● **EXERCISE REQUIREMENTS**: From the line that has "Přihlášení (744, 56)" down to the final line of the listing below, transcribe every line exactly, and only those.

● **GIVEN DATA**:
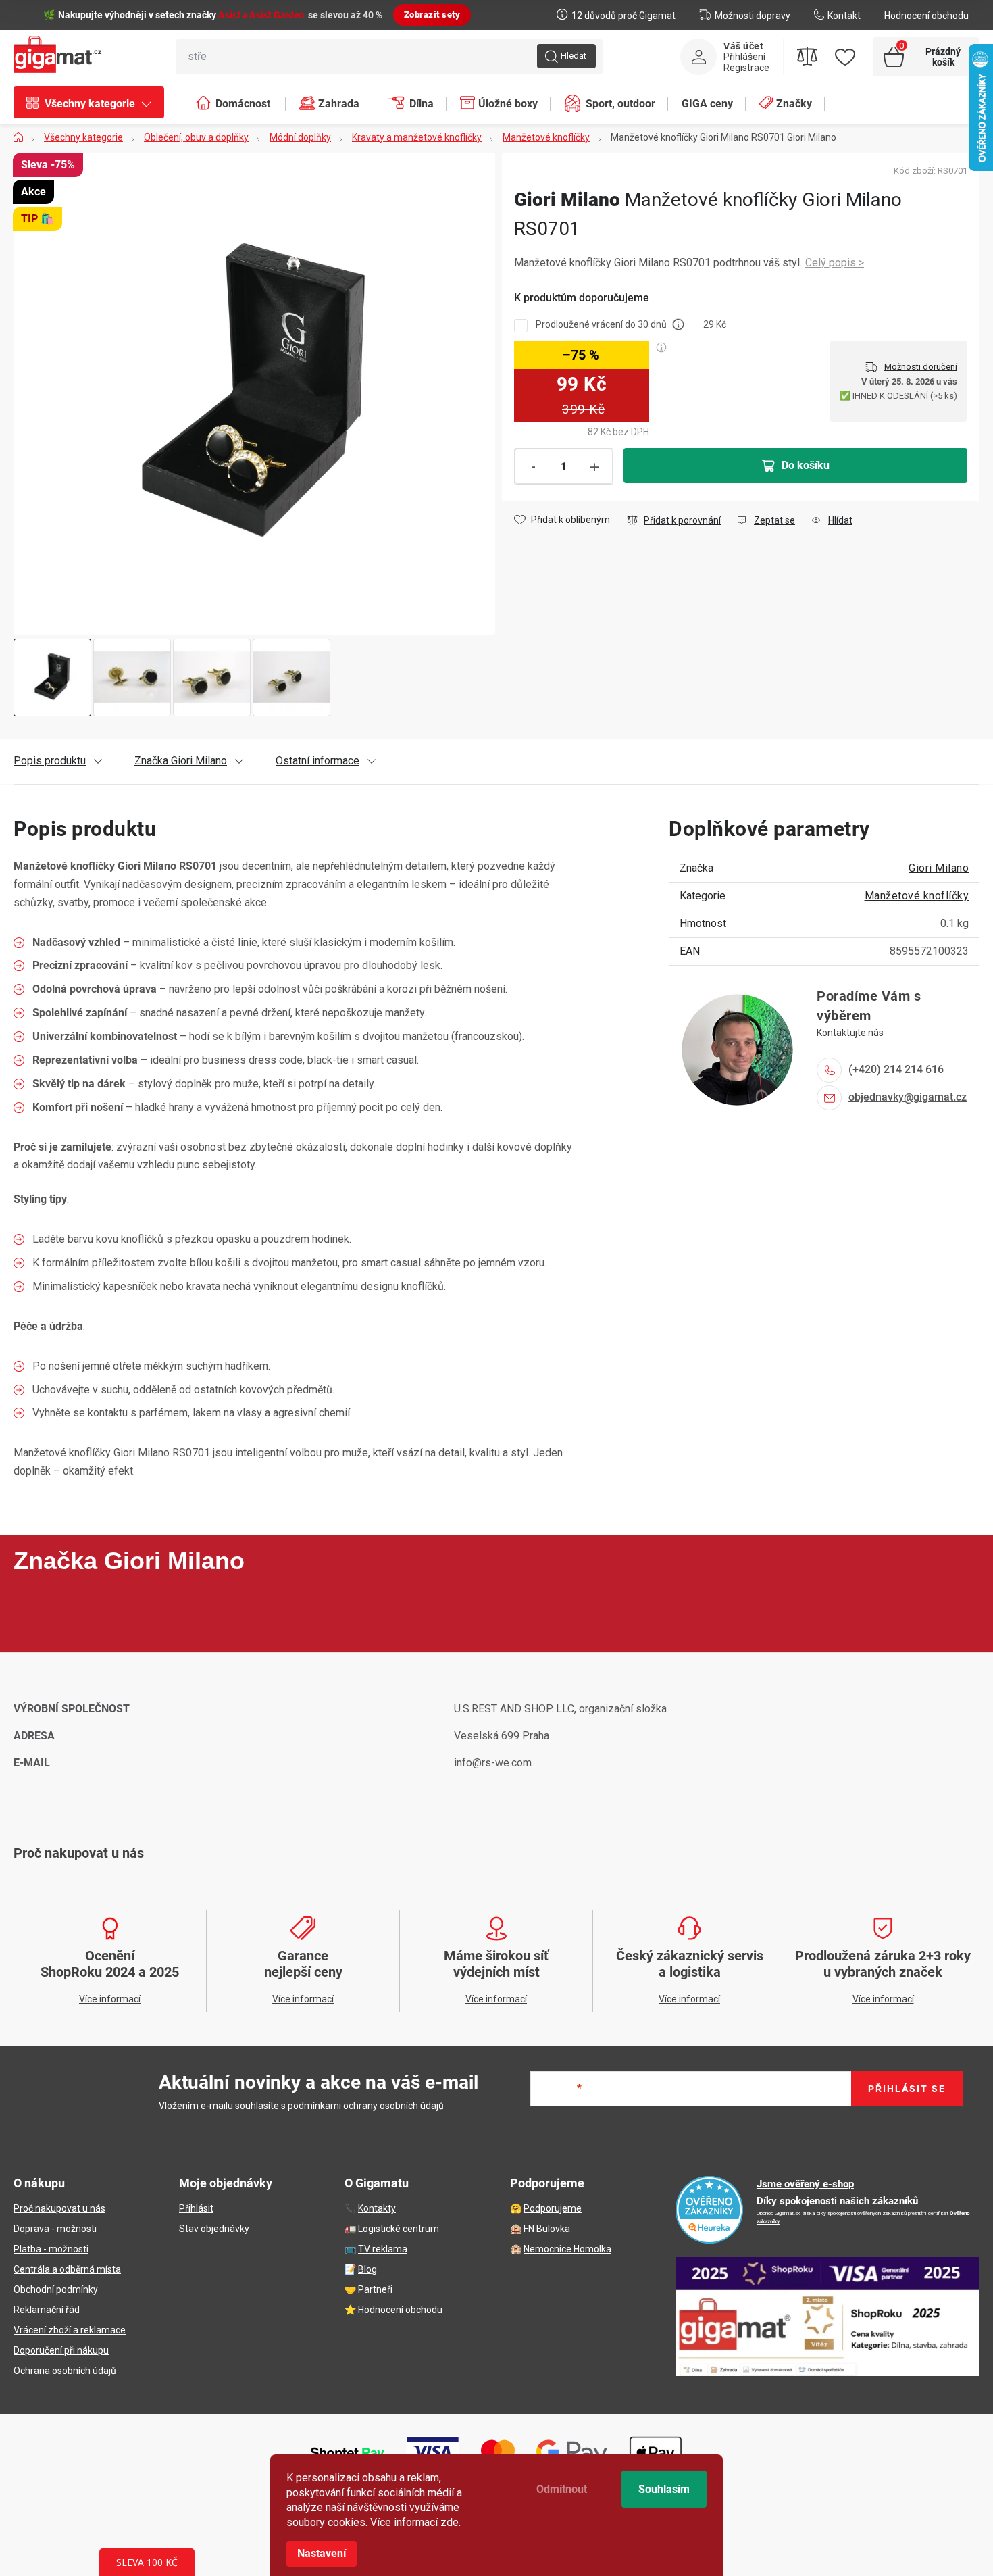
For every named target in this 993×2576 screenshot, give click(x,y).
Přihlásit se (907, 2088)
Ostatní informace (317, 760)
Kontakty (377, 2208)
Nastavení (321, 2553)
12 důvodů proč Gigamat (623, 15)
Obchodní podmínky (56, 2289)
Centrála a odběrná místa (67, 2269)
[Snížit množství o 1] (533, 467)
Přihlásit (196, 2208)
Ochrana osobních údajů (65, 2370)
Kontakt (844, 15)
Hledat (573, 56)
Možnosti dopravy (752, 15)
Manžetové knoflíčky (917, 895)
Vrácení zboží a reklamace (70, 2330)
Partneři (375, 2289)
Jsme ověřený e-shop (805, 2184)
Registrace (746, 67)
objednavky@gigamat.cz (907, 1097)
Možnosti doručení (920, 367)
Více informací (834, 263)
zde (449, 2522)
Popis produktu (50, 760)
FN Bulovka (547, 2228)
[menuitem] (96, 104)
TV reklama (382, 2249)
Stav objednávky (214, 2228)
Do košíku (806, 465)
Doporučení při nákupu (61, 2350)
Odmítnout (561, 2489)
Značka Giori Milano (180, 760)
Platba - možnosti (51, 2249)
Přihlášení (744, 56)
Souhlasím (664, 2489)
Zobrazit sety (432, 14)
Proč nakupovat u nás (59, 2208)
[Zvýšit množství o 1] (594, 467)
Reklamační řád (47, 2309)
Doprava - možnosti (55, 2228)
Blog (367, 2269)
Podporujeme (553, 2208)
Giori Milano (939, 868)
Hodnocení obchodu (926, 15)
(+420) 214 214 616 (896, 1069)
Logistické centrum (398, 2228)
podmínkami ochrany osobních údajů (366, 2105)
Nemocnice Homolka (567, 2249)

● **PROBLEM SOLUTION**:
Přihlášení (744, 56)
Souhlasím (664, 2489)
Zobrazit sety (432, 14)
Proč nakupovat u nás (59, 2208)
[Zvýšit množství o 1] (594, 467)
Reklamační řád (47, 2309)
Doprava - možnosti (55, 2228)
Blog (367, 2269)
Podporujeme (553, 2208)
Giori Milano (939, 868)
Hodnocení obchodu (926, 15)
(+420) 214 214 616 (896, 1069)
Logistické centrum (398, 2228)
podmínkami ochrany osobních údajů (366, 2105)
Nemocnice Homolka (567, 2249)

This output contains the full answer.